Démocratisation. Un mot populaire, facile à invoquer, à écrire dans des chartes et traités, mais plus difficile à mettre en pratique. Un mot qui signifie beaucoup et qui soulève bien de l’espoir. Presque quinze ans se sont écoulés depuis la fin du terrible conflit interne guatémaltèque qui ravagea le pays de 1960 à 1996. Le conflit, mettant en scène le gouvernement militaire de droite et l’Union révolutionnaire nationale guatémaltèque (URNG), une guérilla, fit plus de 150 000 morts et de nombreux disparus, majoritairement d’ethnie maya.[1] Ce n’est donc que depuis peu que les Guatémaltèques peuvent apercevoir la lueur de la paix et de la démocratie.

Comme pour plusieurs autres pays d’Amérique latine, la transition à la démocratie n’a pas été et n’est guère encore chose facile. En 1996, après maintes négociations, des accords de paix ont été signés entre les belligérants, enfin prêts à essuyer les dégâts et tenter de rétablir l’ordre dans le pays.[2] Comment le Guatemala s’est-il ainsi remis « choc » conflictuel et a-t-il pris le chemin de la démocratie après tant d’années de chaos?

D’abord, il faut comprendre que le Guatemala n’a pas passé du chaos à la démocratie du jour au lendemain. Le processus de paix était en branle bien avant 1996 et la transition démocratique est toujours en train de progresser aujourd’hui. En effet, depuis les années 1980, l’URNG désirait négocier la paix avec le gouvernement, qui lui, s’entêtait à croire en la victoire militaire.[3] C’est seulement en 1993, après un coup d’État raté et face à la pression internationale, que le gouvernement guatémaltèque s’est engagé dans une période de négociations.[4]

Ces négociations donnèrent place, dès 1994, à la signature de différents accords de paix concernant des éléments cruciaux : les droits de l’homme, l’identité et les droits des peuples indigènes, en plus du renforcement du pouvoir civil et le rôle des forces armées dans une société démocratique. Se rattachaient aussi à ces accords le cessez-le-feu du conflit, des réformes constitutionnelles et électorales ainsi que l’intégration de l’URNG comme parti politique. Subséquemment, l’Accord final de paix a été signé le 29 décembre 1996 laissant la porte grande ouverte vers la démocratisation pacifique du pays. [5]
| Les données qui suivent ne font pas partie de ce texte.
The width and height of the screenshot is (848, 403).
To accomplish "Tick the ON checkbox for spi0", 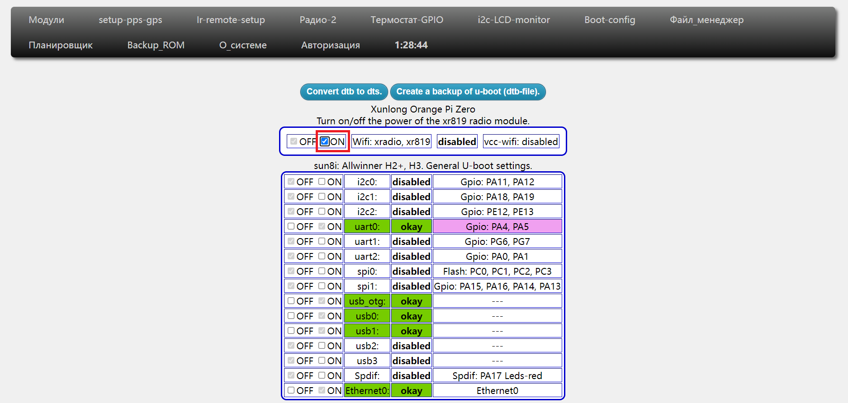I will click(x=322, y=271).
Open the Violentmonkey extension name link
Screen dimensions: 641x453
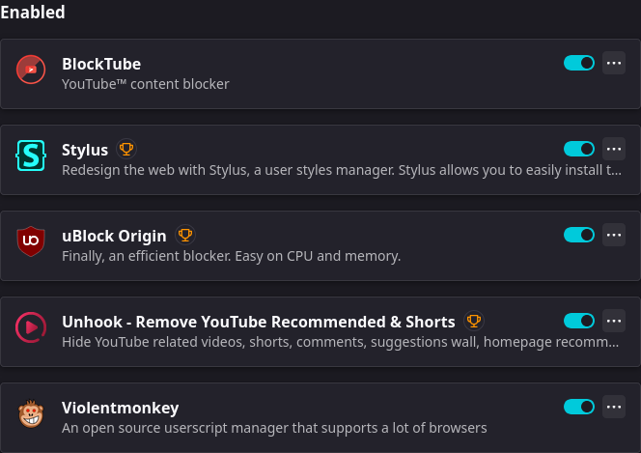point(120,408)
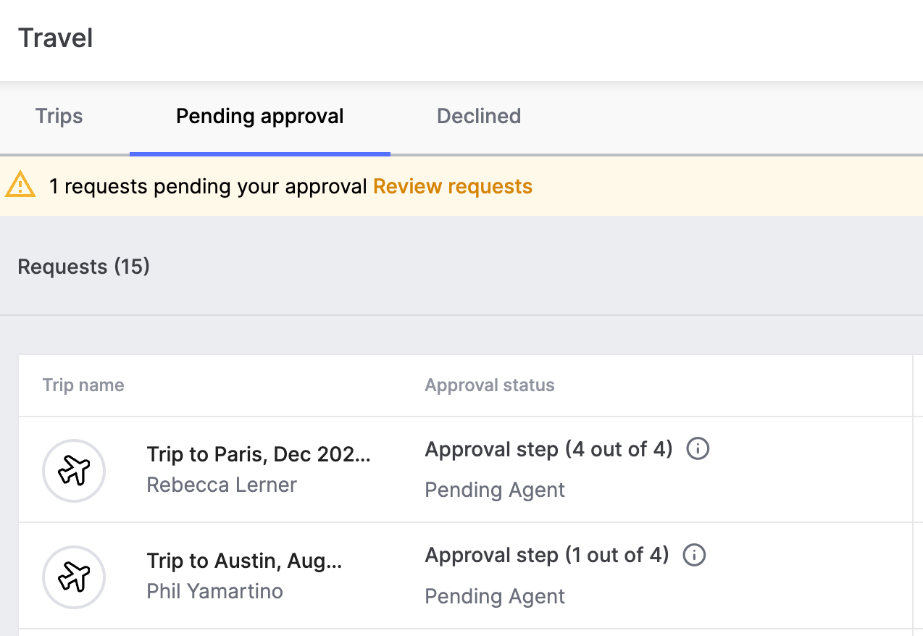This screenshot has height=636, width=923.
Task: Click traveler name Rebecca Lerner
Action: coord(222,485)
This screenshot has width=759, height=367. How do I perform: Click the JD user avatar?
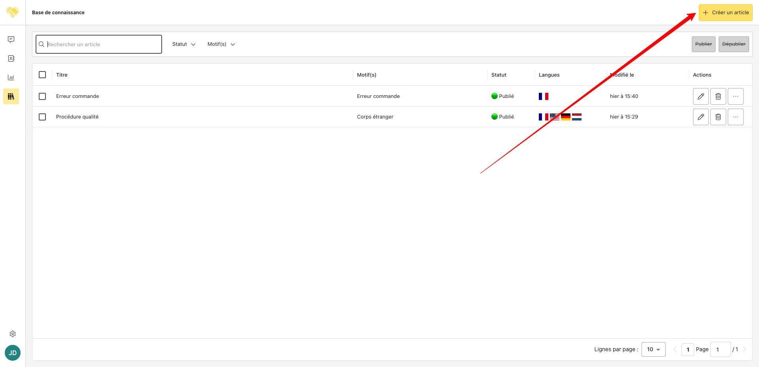[x=13, y=353]
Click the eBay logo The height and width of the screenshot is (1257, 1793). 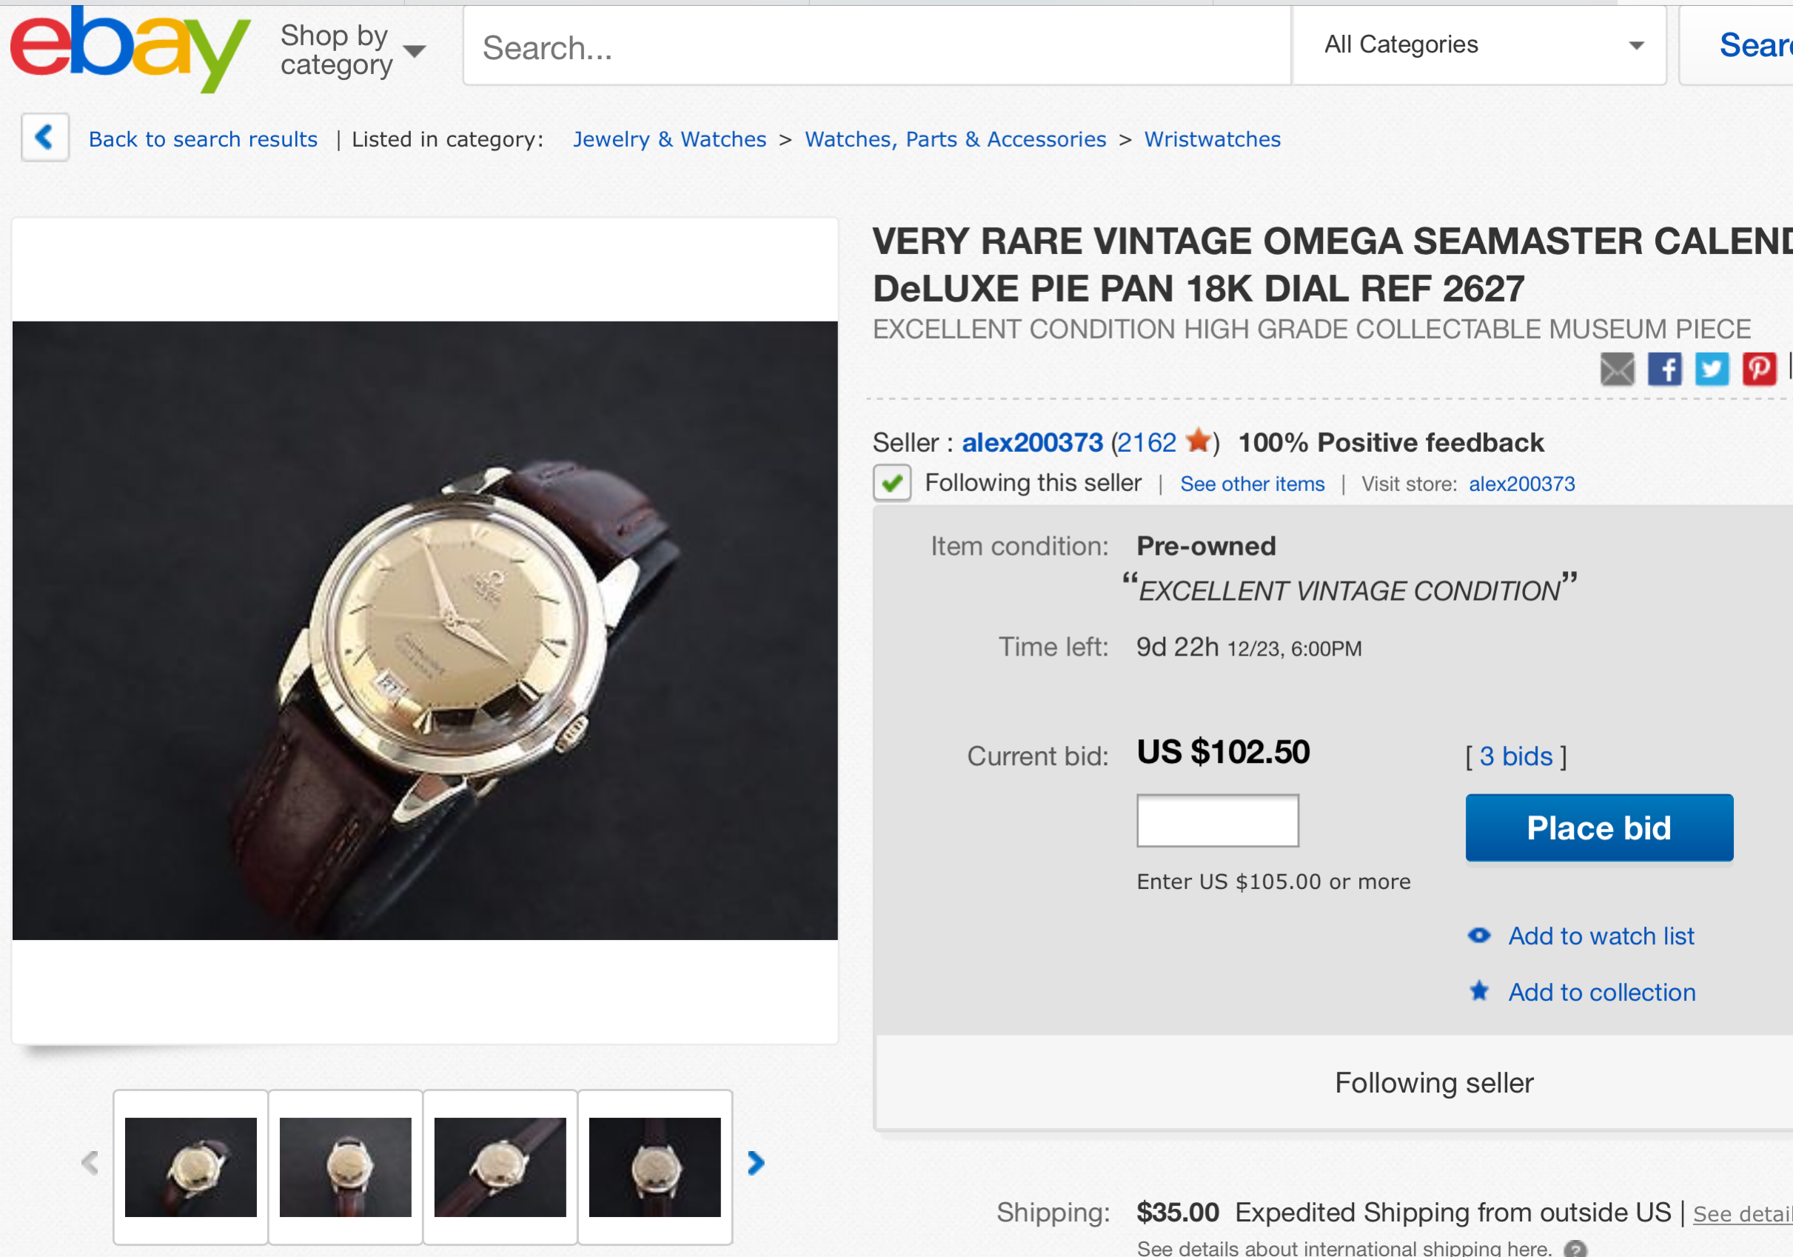tap(129, 48)
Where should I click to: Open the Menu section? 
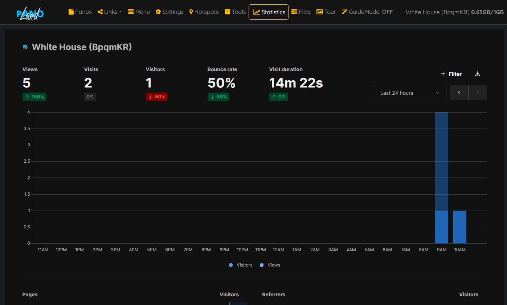pyautogui.click(x=139, y=12)
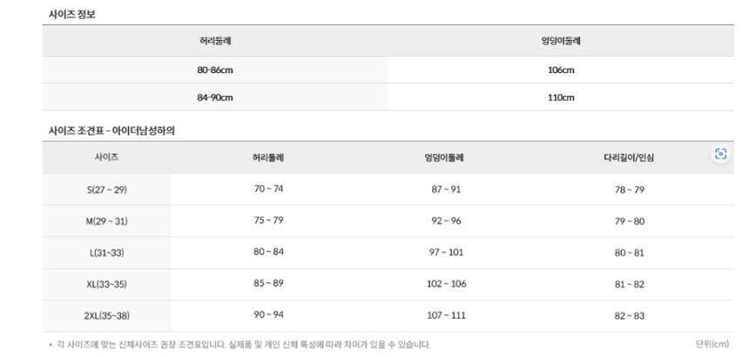Image resolution: width=749 pixels, height=357 pixels.
Task: Click the 단위(cm) unit label
Action: [x=712, y=344]
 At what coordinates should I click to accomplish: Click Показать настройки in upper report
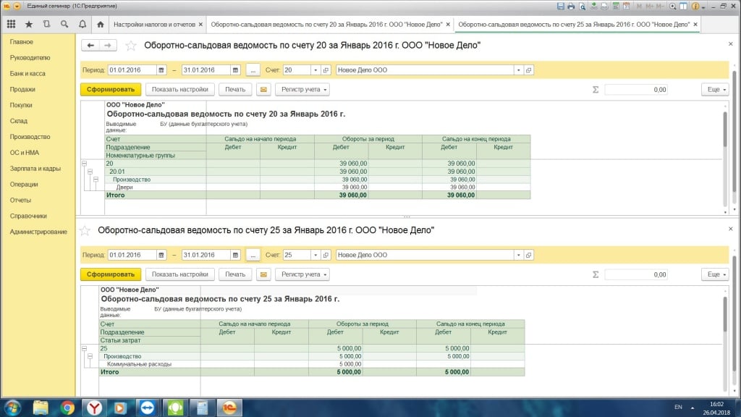(180, 90)
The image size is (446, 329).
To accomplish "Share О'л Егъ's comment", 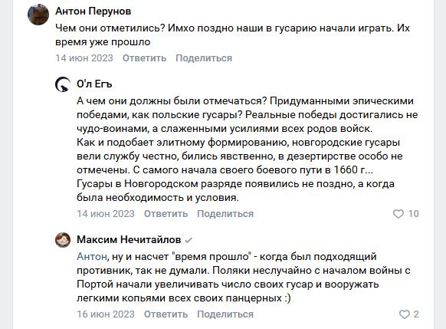I will coord(225,214).
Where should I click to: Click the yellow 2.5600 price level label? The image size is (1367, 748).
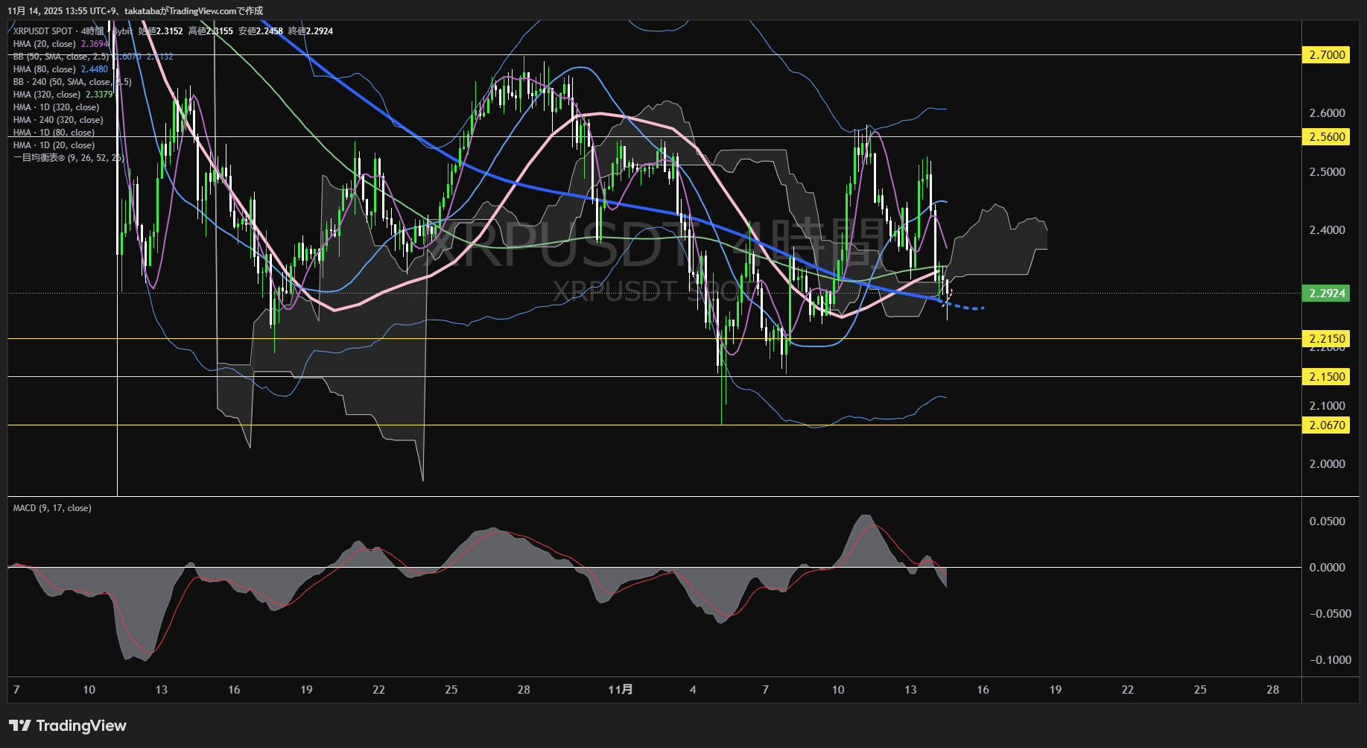1326,137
À cette époque, déjà un grand pas avait été fait vers la démocratisation du Guatemala, mais ce n’était que le début d’un processus complexe, où l’État, les organisations internationales, les partis politiques et les organisations locales allaient devoir agir main dans la main. L’auteure Susanna Jonas, qui s’est penchée sur le processus de transition démocratique au Guatemala, a identifié quelques critères nécessaires à la démocratie. Elle souligne d’abord le pluralisme politique où la diversité des idées et des partis politiques se côtoient. Elle indique aussi la présence de justice sociale et de respect des droits de l’homme, particulièrement en ce qui concerne les indigènes mayas et les femmes au Guatemala. Néanmoins, elle insiste surtout sur un facteur des plus déterminants à la démocratie : la démilitarisation de l’État, faisant place à la société civile.[6] Il reste donc à savoir si le Guatemala a réussi à remplir ces critères.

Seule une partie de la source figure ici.